> **Pointing data for screenshots**
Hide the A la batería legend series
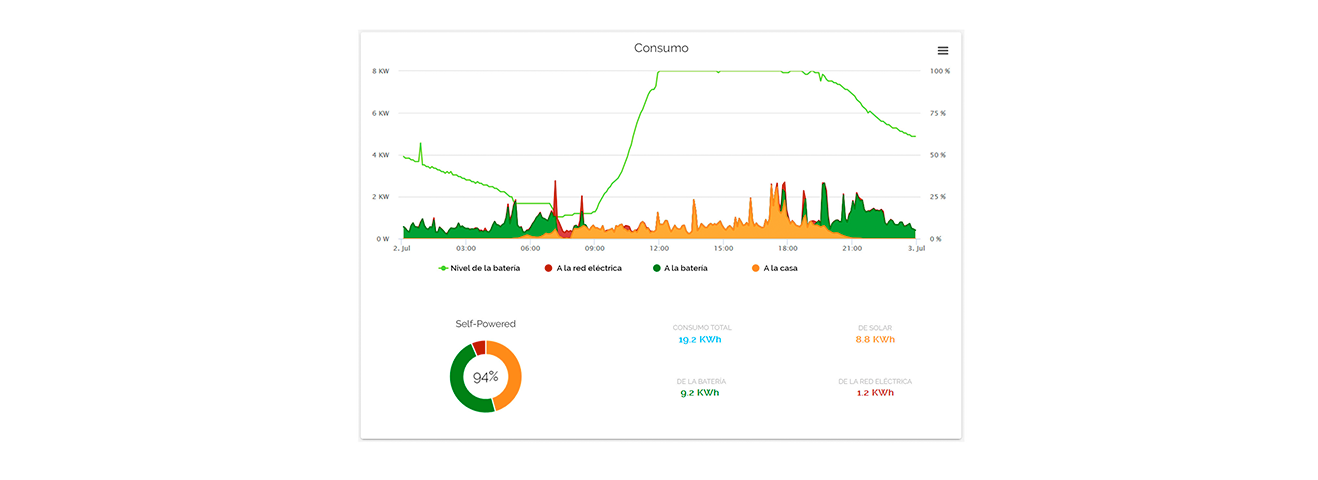pos(685,268)
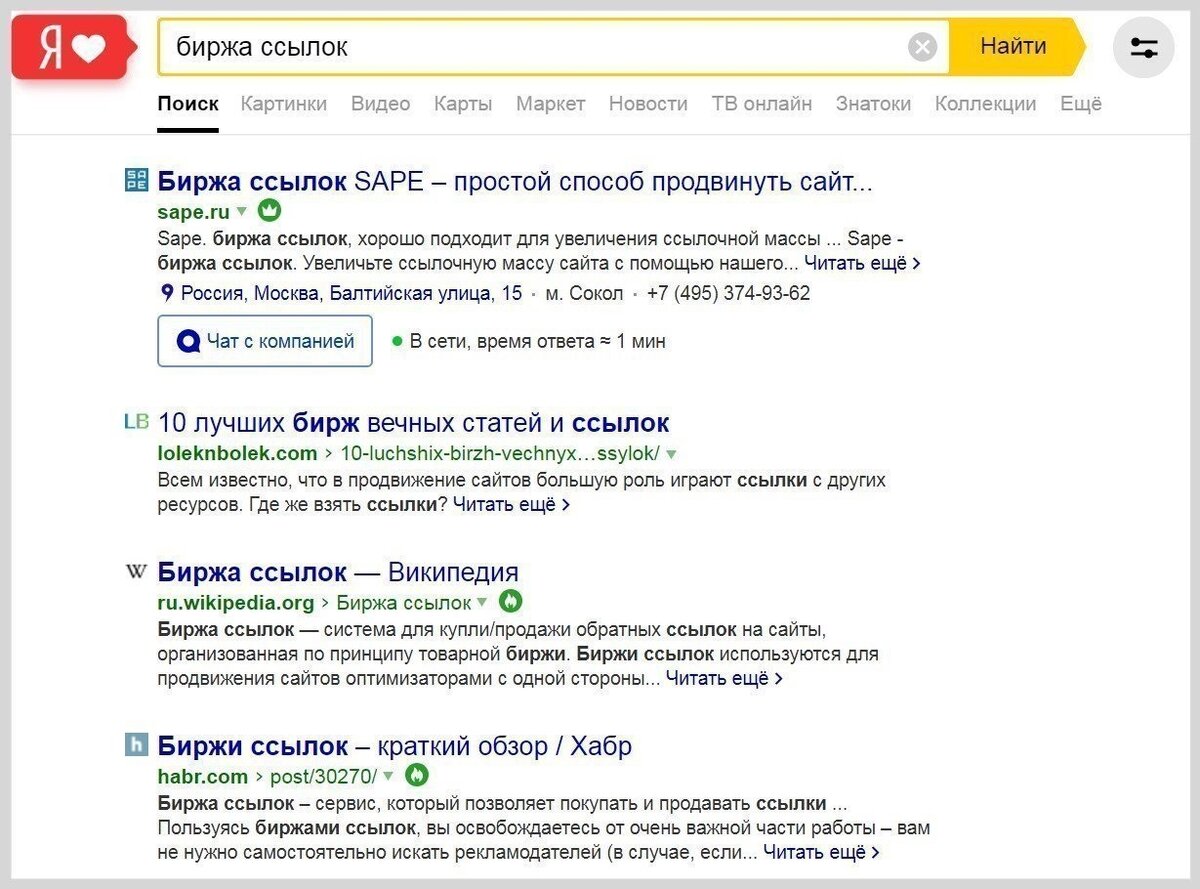Click the SAPE favicon on first result

[136, 180]
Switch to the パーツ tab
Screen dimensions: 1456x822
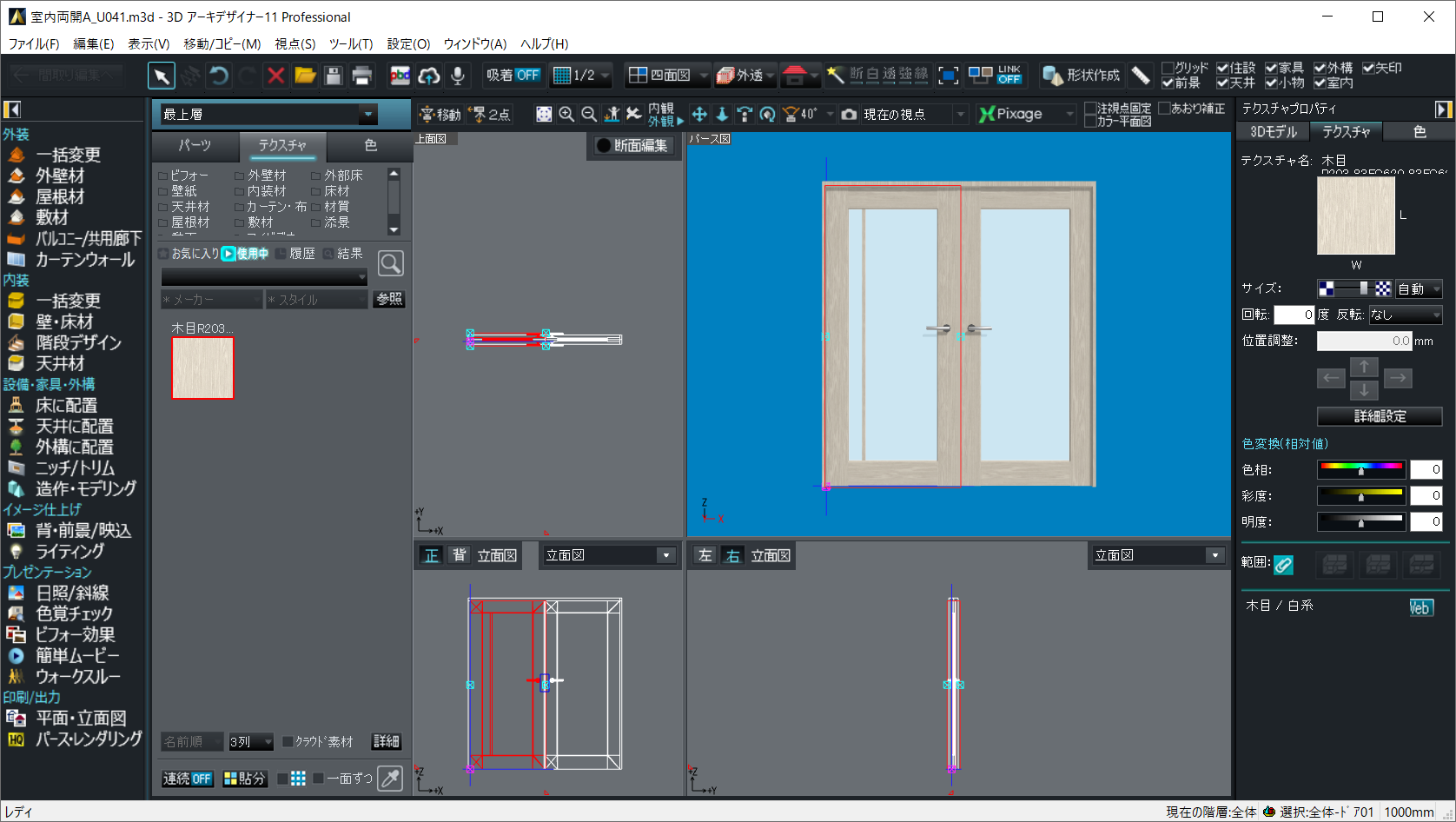coord(195,145)
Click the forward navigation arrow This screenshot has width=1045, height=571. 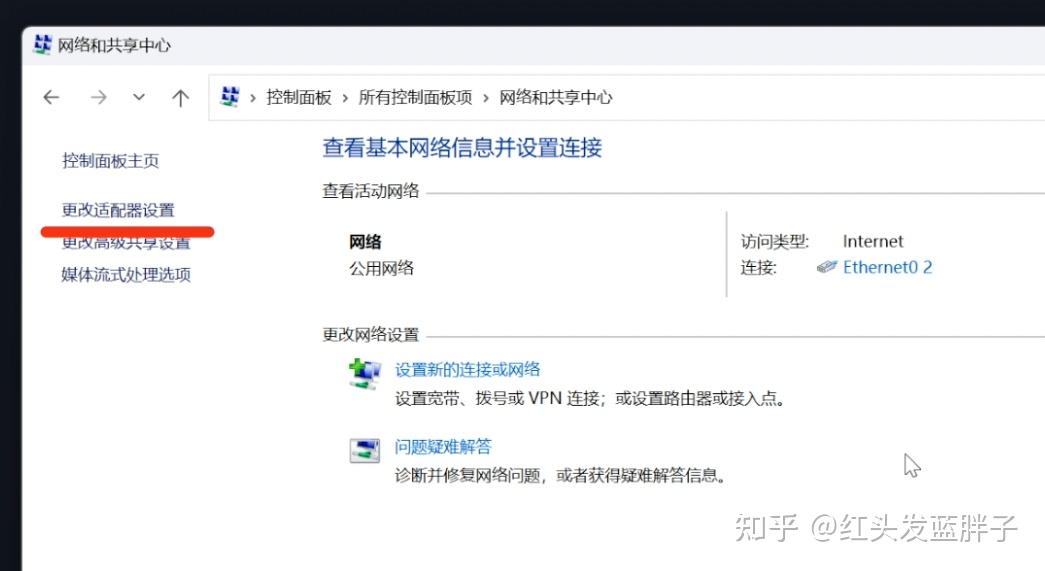click(98, 97)
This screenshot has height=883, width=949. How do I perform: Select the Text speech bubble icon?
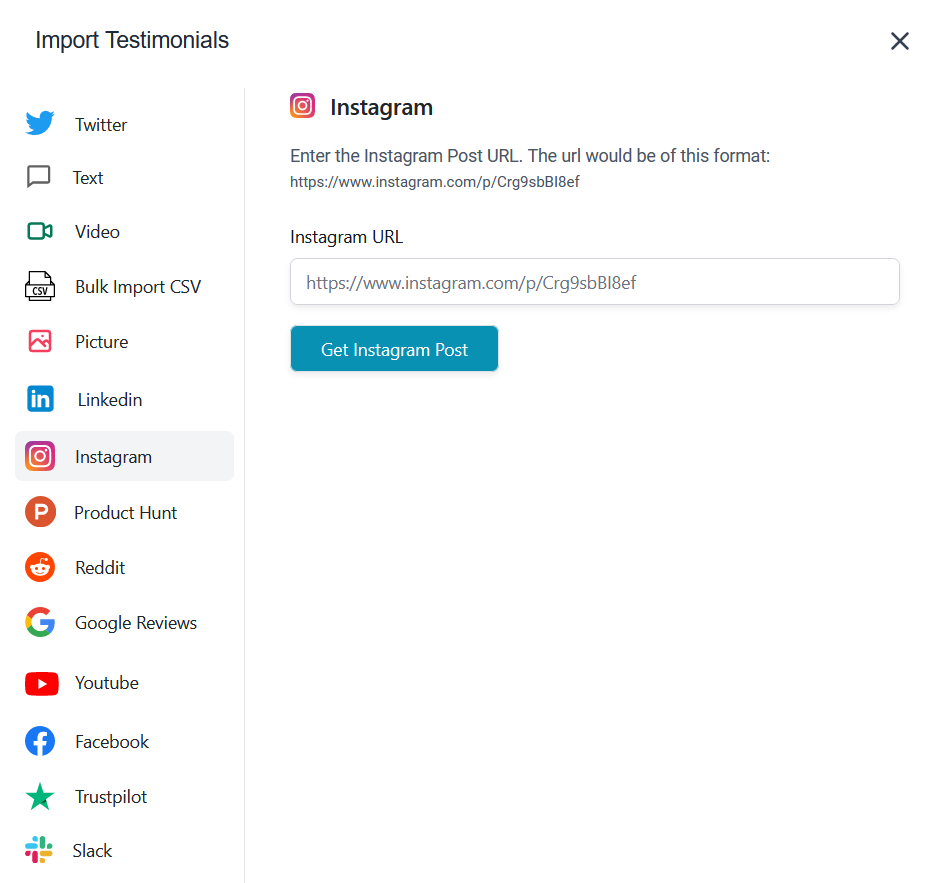[39, 177]
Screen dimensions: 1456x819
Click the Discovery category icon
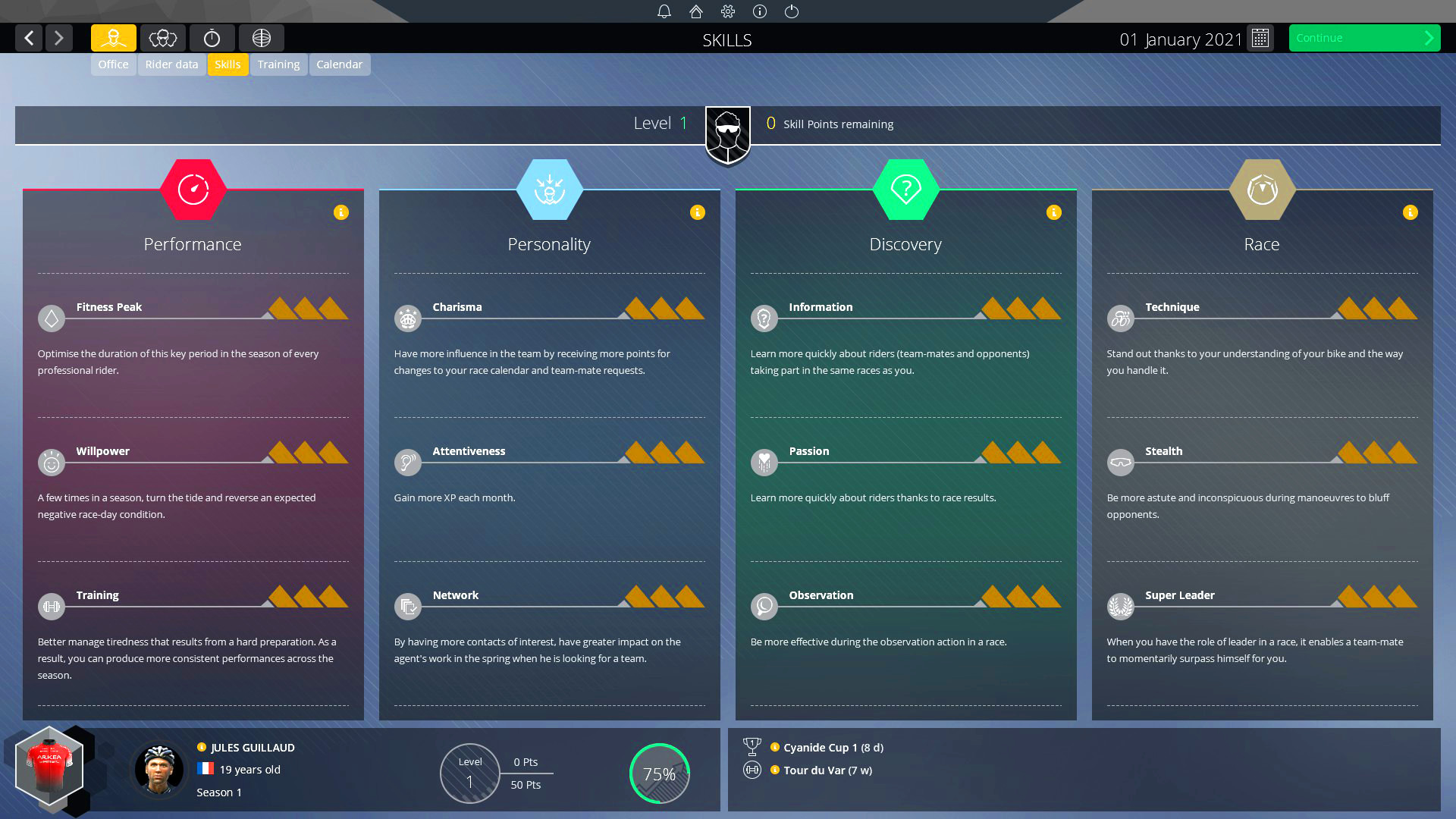pos(905,188)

> **Requirements**
Copy the records word for word, beginning at the line that contains "Screen dimensions: 1456x819" and continuing through the end of the records. Leave the pictures out of your copy.

> **Right answer**
Screen dimensions: 1456x819
Click the Discovery category icon
pos(905,188)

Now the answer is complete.